### Rows on where targets appear

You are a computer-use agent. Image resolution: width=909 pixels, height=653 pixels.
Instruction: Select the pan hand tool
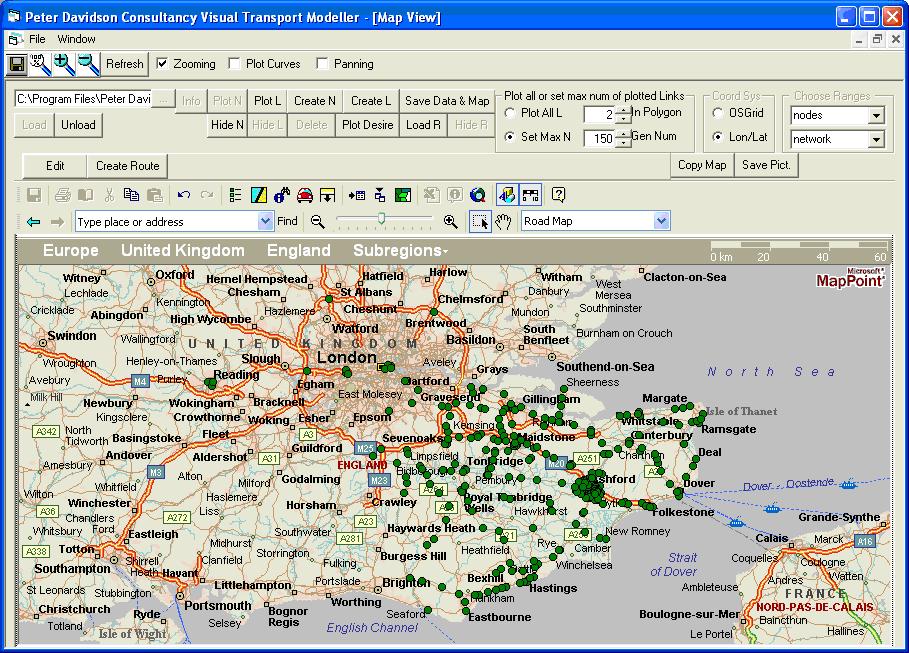[x=504, y=222]
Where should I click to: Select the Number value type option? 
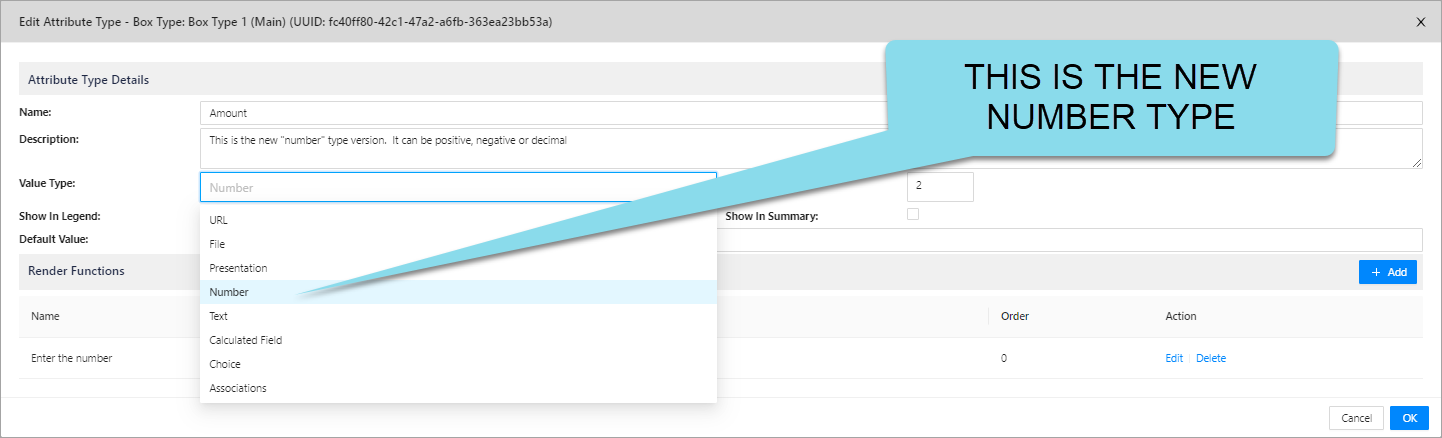[229, 292]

### Goal
Can you transcribe every line of the items above word for word, leaving out the pictures?

### Complete answer
You are a computer-use agent. Image resolution: width=909 pixels, height=653 pixels.
Instruction: Select the pan hand tool
[x=504, y=222]
Where should I click to: Select the Number value type option? 
[229, 292]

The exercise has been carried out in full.